Bacon, Avocado and Jack Cheese Omelets with Fresh Salsa
5.7g
Net Carbs
33.1g
Protein
44.8g
Fat
4.8g
Fiber
570
Calories
Ingredients:
- 3 medium (4-1/8" long) Scallions or Spring Onions
- 4 large Eggs (Whole)
- 1 cup shredded Monterey Jack Cheese
- 1 medium whole (2-3/5" diameter) Red Tomato
- 1 ounce Cilantro
- 1 fluid ounce Tap Water
- 1/2 each California Avocados
- 1/2 Jalapeno Peppers
- 3 medium slice (yield after cooking) Bacon
- 1 tablespoon Fresh Lime Juice
- 1 tablespoon Unsalted Butter Stick
Directions:
- Prepare salsa: Chop the tomatoes; finely chop the green onions and jalapeno (de-seed if you would like less heat). In small bowl, combine tomato, green onions, jalapeño, cilantro and lime juice and mix well. Season to taste with salt and pepper. Set aside.

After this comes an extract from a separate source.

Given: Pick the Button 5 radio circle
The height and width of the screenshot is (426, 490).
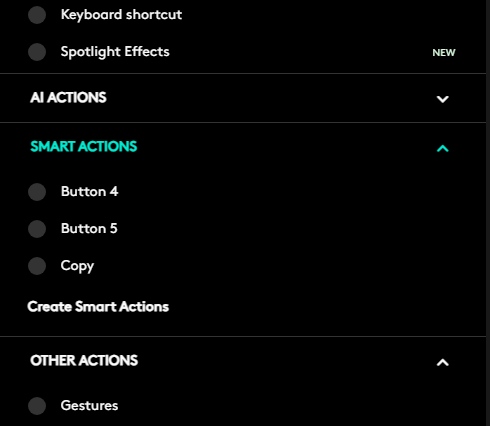Looking at the screenshot, I should (x=37, y=229).
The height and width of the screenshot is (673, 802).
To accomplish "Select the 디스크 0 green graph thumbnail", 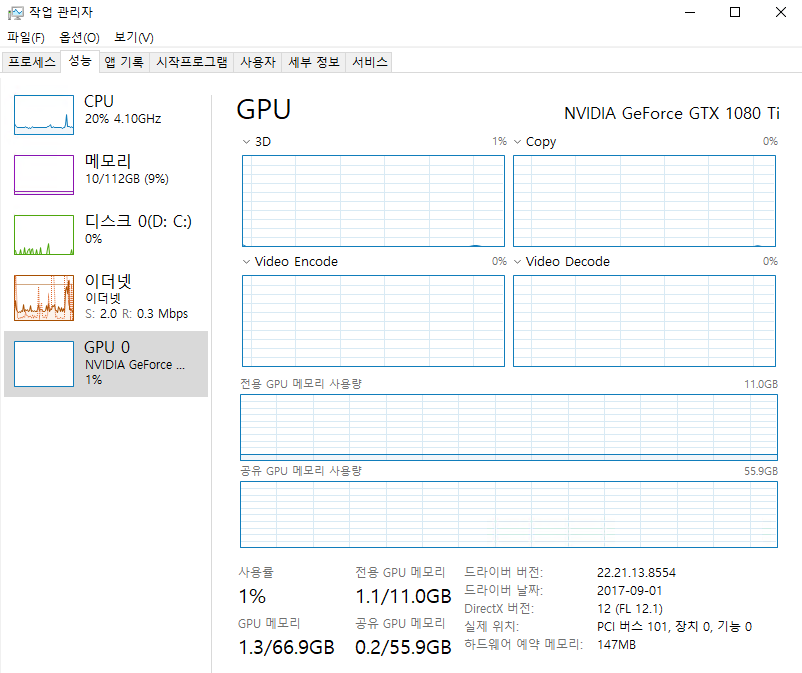I will point(43,235).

- In medium bowl, whisk eggs with water and season with salt and pepper. Prepare bacon, cook thoroughly, crumble and set aside.

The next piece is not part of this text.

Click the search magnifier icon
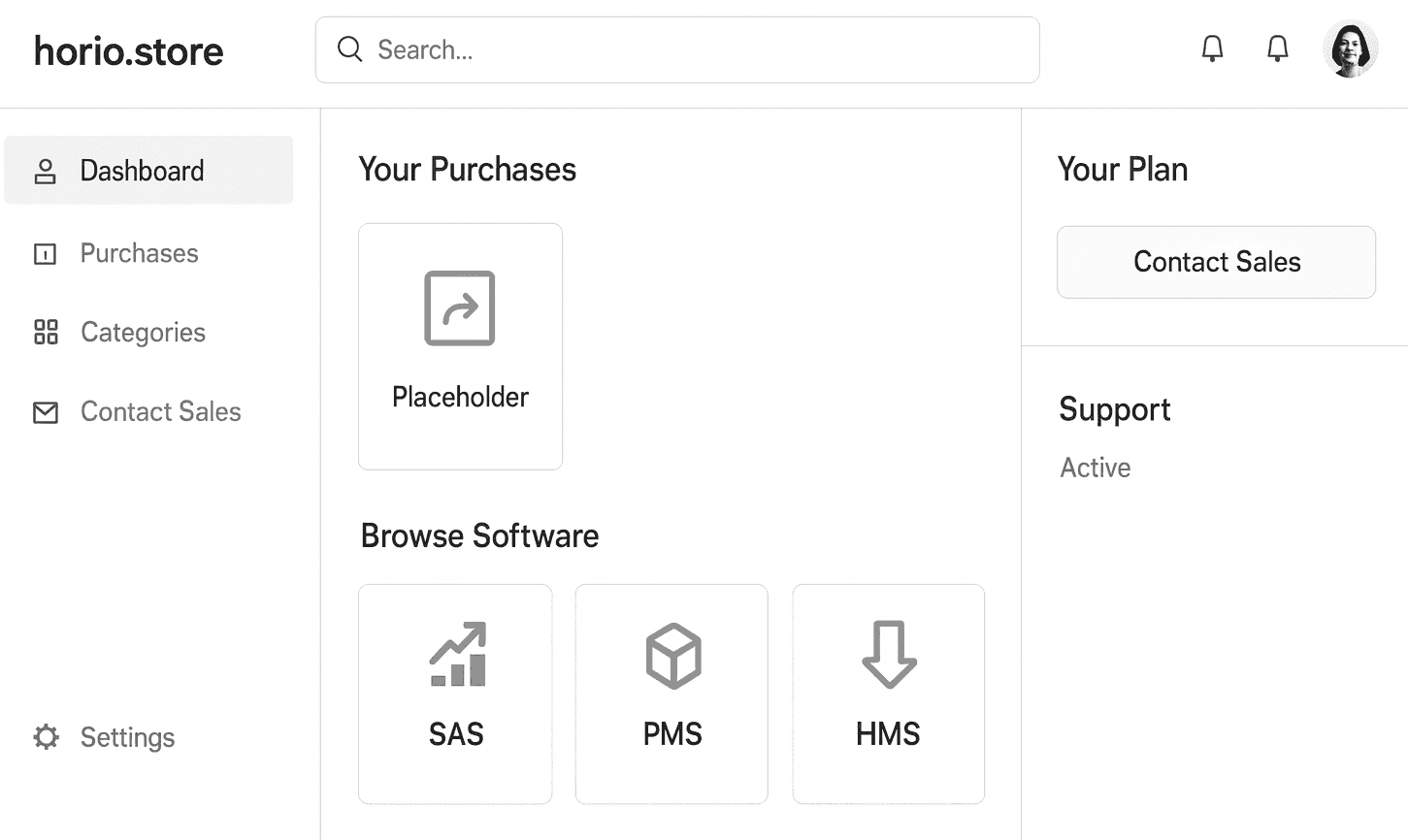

- Melt half the butter in a small nonstick skillet over medium-high heat. When foam subsides, add half the egg mixture. Tilt pan to coat bottom and cook 1 minute, until almost set. Sprinkle half the omelet with half the crumbled bacon, avocado and cheese and cook 1 minute.
- Fold empty half of omelet over filling and slide omelet onto a plate. Keep warm.
- Repeat with remaining butter, egg mixture, bacon, avocado and cheese. Serve with salsa.